***** Dataset entries
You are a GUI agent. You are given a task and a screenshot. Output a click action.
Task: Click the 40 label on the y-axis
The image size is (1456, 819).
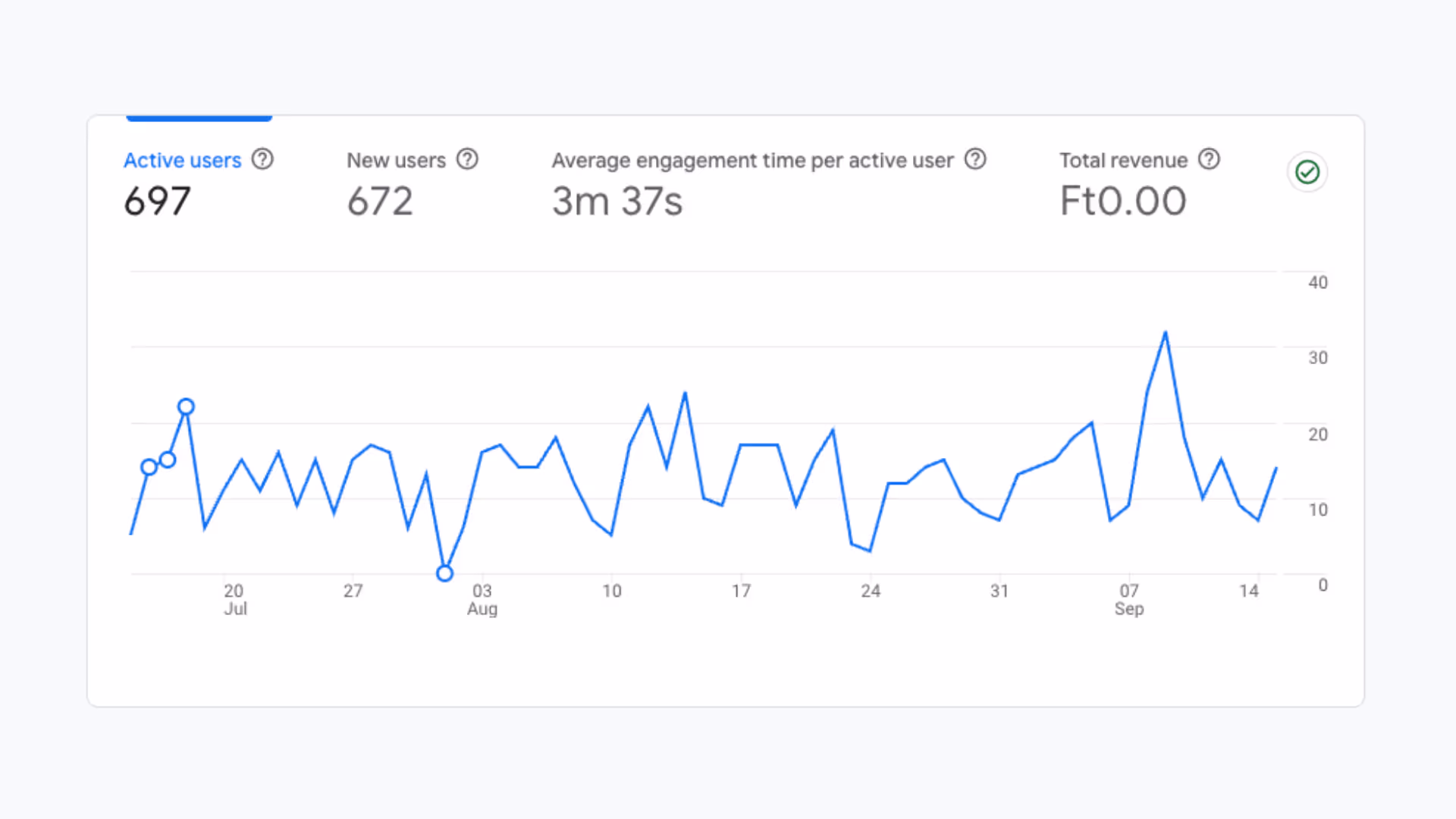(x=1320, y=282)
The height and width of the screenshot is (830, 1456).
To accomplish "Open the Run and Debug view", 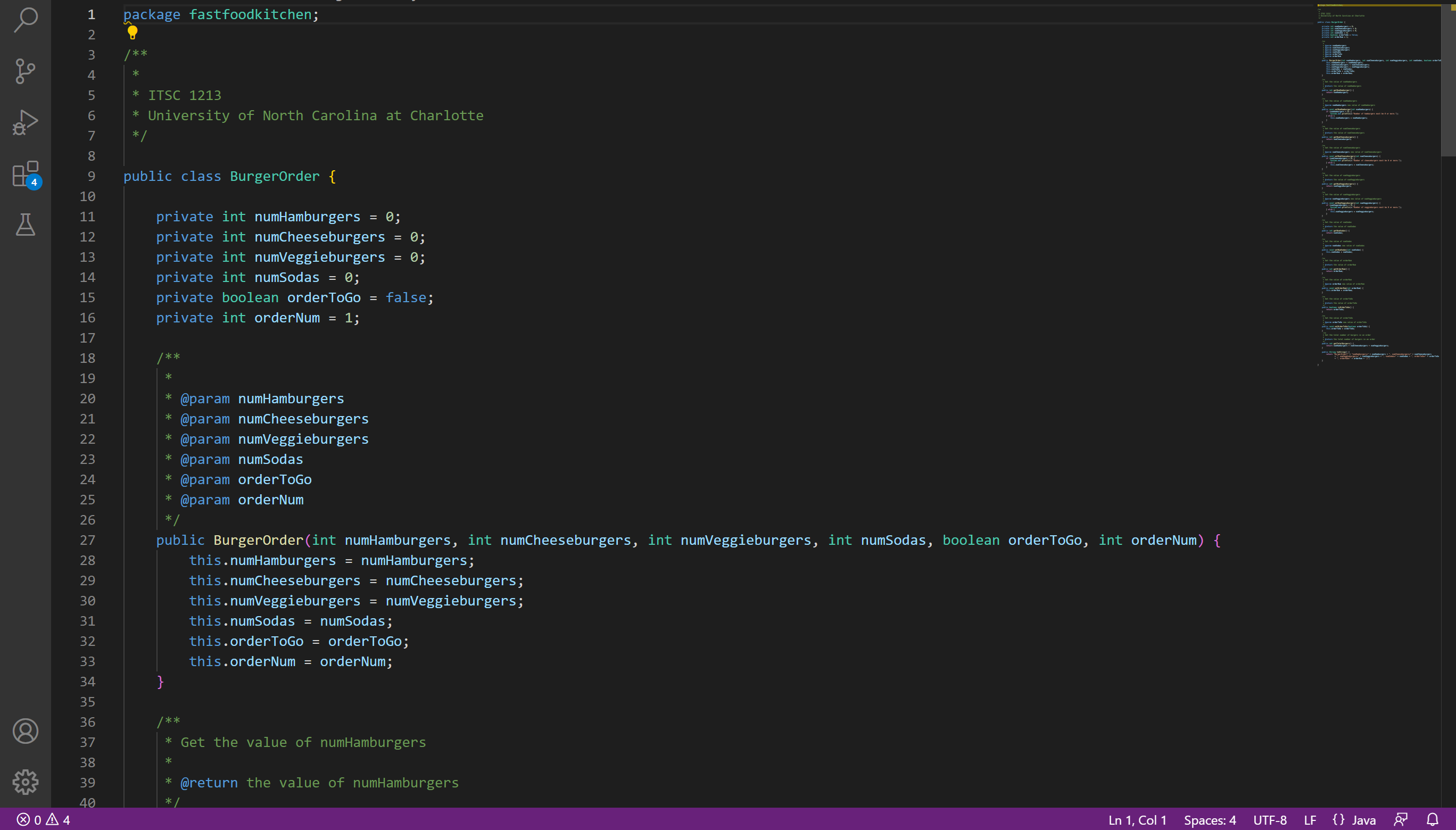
**********
[Problem details] All records above should be duplicated exactly, with the pictures omitted.

[Exercise response]
You are a GUI agent. You are given a task and a screenshot. Output a click action.
Task: Click the 40 label on the y-axis
The image size is (1456, 819).
(x=1320, y=282)
The height and width of the screenshot is (830, 1456).
To accomplish "Open the Run and Debug view", 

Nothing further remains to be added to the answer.